A resposta ficou no ar, e Dakar já corria desabalado em direção a cabana. Ele ainda teria tempo de ver as chamas que subiam a altura dos céus, como se o próprio inferno, estivesse queimando a montanha.
E a dor que tomou conta dele, quando teve aquela visão, aquela certeza de que nunca mais veria sua amada de novo... Então ali... tudo perdeu a razão. Ele não sabia quem era. Como tudo aconteceu tão depressa, que seu mundo foi tirado do eixo, e ele estava agora sozinho, sem chão, como jamais esteve em toda a sua vida.

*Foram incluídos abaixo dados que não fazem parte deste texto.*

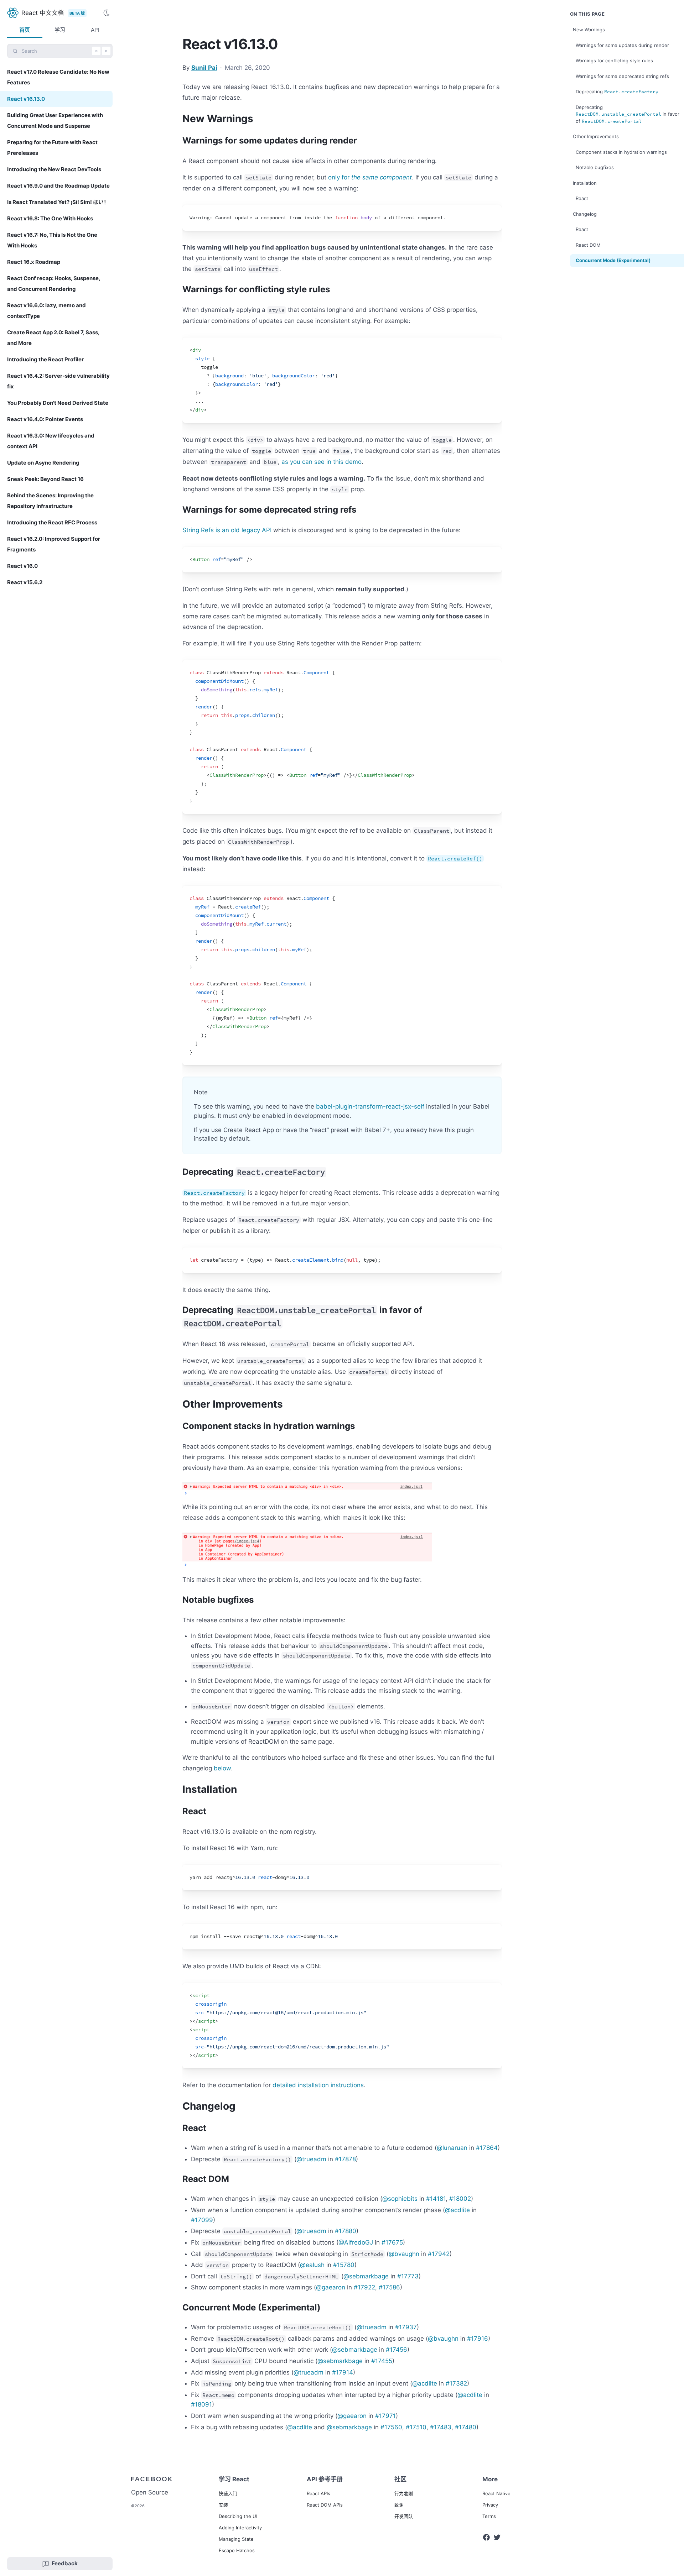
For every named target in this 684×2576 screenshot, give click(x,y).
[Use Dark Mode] (108, 13)
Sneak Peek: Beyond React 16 (45, 479)
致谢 (399, 2505)
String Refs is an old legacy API (226, 530)
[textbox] (342, 218)
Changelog (585, 214)
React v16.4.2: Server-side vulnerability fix (58, 381)
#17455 (381, 2361)
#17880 (345, 2231)
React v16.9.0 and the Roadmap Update (58, 185)
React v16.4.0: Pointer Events (45, 419)
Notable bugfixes (595, 167)
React (582, 198)
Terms (489, 2516)
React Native (496, 2493)
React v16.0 (22, 565)
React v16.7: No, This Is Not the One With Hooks (52, 240)
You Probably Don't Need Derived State (57, 402)
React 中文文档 (42, 12)
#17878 (345, 2159)
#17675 (392, 2242)
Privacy (490, 2505)
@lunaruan (452, 2147)
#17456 (396, 2349)
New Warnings (589, 29)
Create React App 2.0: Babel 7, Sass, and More (53, 337)
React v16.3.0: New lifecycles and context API (50, 441)
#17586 (389, 2287)
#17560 (391, 2427)
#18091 (201, 2404)
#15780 (343, 2264)
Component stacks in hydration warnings (621, 152)
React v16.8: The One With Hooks (50, 218)
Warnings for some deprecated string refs (622, 76)
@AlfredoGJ (355, 2242)
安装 (223, 2505)
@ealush (312, 2264)
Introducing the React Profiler (45, 359)
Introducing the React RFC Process (52, 522)
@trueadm (311, 2159)
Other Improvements (596, 136)
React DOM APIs (325, 2505)
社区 (400, 2479)
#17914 (342, 2372)
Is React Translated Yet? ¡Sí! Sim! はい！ (58, 202)
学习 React (234, 2479)
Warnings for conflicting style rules (614, 60)
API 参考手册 (325, 2479)
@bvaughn (404, 2253)
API (95, 29)
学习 (60, 29)
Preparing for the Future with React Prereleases (52, 147)
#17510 (416, 2427)
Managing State (236, 2539)
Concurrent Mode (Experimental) (613, 260)
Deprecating (617, 92)
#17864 (487, 2147)
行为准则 (403, 2493)
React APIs (318, 2493)
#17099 (202, 2220)
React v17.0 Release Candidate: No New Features (58, 77)
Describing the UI (238, 2516)
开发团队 (403, 2516)
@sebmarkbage (366, 2276)
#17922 (364, 2287)
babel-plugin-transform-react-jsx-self (370, 1106)
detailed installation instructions (318, 2085)
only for (370, 177)
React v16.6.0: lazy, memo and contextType (46, 310)
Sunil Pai (204, 67)
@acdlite (457, 2210)
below (222, 1768)
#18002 (460, 2198)
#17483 (440, 2427)
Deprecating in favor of (627, 114)
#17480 (465, 2427)
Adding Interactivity (240, 2527)
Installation (585, 183)
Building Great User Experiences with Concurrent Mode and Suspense (55, 120)
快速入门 (228, 2493)
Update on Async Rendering (43, 462)
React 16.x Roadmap (33, 261)
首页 (24, 29)
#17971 (385, 2415)
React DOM (588, 245)
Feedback (65, 2563)
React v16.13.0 (26, 98)
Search (65, 51)
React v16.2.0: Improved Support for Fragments (53, 544)
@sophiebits (400, 2198)
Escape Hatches (237, 2550)
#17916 (477, 2338)
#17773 (408, 2276)
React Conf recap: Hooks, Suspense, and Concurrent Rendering (53, 283)
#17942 (439, 2253)
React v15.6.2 (24, 582)
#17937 (406, 2327)
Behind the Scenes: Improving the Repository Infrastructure (50, 500)
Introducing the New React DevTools (54, 169)
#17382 (456, 2383)
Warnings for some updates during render (622, 45)
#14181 (436, 2198)
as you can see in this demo (321, 461)
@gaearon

Então ele se lembrou do dia que fez o pacto com as trevas, lembrou do abandono, do medo que sentia naquela floresta, do medo dos seus inimigos, do seu pai e do seu mestre. Naquele dia ele estava pronto, a deixar tudo de bom que aprendeu, para ser um renegado, um mestre da arte obscura, indo contra tudo que ele aprendeu durante a vida, disposto a mudar sua vida, a aceitar uma nova missão de vida. Ele sofreu, mais venceu. Sobreviveu. E para quê?!
Toda a sua vida, após se transformar no mago negro, foi de dor, de desgraça, de sofrimento. Que ele fazia aos outros, e agora simplesmente, como ele bem sabia, a lei do karma fazia seu trabalho. Ele que acabara com tantos amores, destruía tantos casais, tinha perdido seu par, e para quê?! Pra descobrir que sozinhos, não somos nada. E que tudo que se faz, se recebe na mesma moeda.
Sentindo uma dor tão grande no peito, por ele, por sua amada, por todos aqueles que padeceram pelas suas mãos. Ele correu em direção ao abismo.
- Lyra, você era a melhor parte de min. Sem você, não posso ser inteiro. Até breve meu amor.